To give you a feel for the sound on the album, let me describe one of the best songs, Tattoo, in some detail. It opens with instrumentals: bass on sustained notes, altos on a “ben-ben-ben-do-oh” riff, and a higher part coming in very softly with periodic “ahs”. The soloist and VP join in after 10-15 seconds of that. Altos change to sustained notes, and we get two higher parts that help to add some texture. The mixture stays pretty close to that for the rest of the song: approximately four backing parts, VP, and soloist. A duet part joins the soloist from time to time, blending nicely together, typically singing a third up from the soloist at the ends of phrases as is common in pop songs. The soloist sings her part in a nicely subdued manner. Nothing flashy, but with a very nice, straight sound. Later in the song, another duet part (I guess that would make it a trio part, wouldn’t it?) joins the solo & duet, and sings above the two with more flair: “Oh-oh, yeah, yeah, yeah.", then echoing the soloist: "Don’t look back…No need to worry…”. That singer could easily have ended up dominating the show, but the part is added quietly to the mix compared to the solo and duet parts. We are left with a tasteful pop song, which the term I’d use to describe the rest of the album as well.

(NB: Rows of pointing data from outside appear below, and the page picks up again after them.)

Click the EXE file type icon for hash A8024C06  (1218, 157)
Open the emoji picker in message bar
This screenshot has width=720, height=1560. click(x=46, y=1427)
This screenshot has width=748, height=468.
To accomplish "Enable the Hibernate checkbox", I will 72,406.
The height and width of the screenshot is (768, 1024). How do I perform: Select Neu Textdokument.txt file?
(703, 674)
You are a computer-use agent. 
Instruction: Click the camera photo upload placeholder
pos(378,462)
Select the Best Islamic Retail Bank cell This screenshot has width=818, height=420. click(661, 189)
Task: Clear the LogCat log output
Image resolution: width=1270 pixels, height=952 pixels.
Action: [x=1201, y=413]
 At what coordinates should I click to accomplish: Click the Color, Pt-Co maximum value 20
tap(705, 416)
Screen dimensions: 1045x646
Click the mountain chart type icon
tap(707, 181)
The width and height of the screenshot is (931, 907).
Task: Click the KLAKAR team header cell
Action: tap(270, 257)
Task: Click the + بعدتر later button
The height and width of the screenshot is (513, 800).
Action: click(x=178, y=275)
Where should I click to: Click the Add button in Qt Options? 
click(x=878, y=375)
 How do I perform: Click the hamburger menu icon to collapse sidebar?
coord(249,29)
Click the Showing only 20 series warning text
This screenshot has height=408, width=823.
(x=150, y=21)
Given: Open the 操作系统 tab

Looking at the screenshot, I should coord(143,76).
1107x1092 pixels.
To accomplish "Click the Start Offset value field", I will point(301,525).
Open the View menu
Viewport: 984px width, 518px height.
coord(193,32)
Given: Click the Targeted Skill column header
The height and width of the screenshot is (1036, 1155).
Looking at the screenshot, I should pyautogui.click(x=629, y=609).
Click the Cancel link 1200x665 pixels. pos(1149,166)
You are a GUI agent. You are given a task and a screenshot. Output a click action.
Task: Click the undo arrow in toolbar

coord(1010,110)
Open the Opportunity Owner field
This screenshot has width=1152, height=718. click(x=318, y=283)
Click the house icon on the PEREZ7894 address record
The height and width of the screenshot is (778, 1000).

The arrangements of the seven songs are by group member Laura Saunders (three songs), Nick Lyons (three songs), and Robert Dietz (one song). They are very similar to what I described above for Tattoo, and fairly typical of the collegiate a cappella scene these days: a soloist, a bass part, two other background parts (sometimes higher, sometimes lower than the soloist), and vocal percussion in every song. The vocal percussion was tastefully in the background, and sounded as if it could have come from a human mouth — something that I, for one, appreciate. Although the arrangements were adequate for their purpose, there were no jaw-dropping moments.

... and that just about says it all. Life's a Pitch is good, even very good, but not jaw-droppingly good. I expect fans of the group will be very satisfied, and I highly recommend the album to anyone who likes contemporary female a cappella covers of pop songs. But I can't go so far as to say that it's a "must have" album.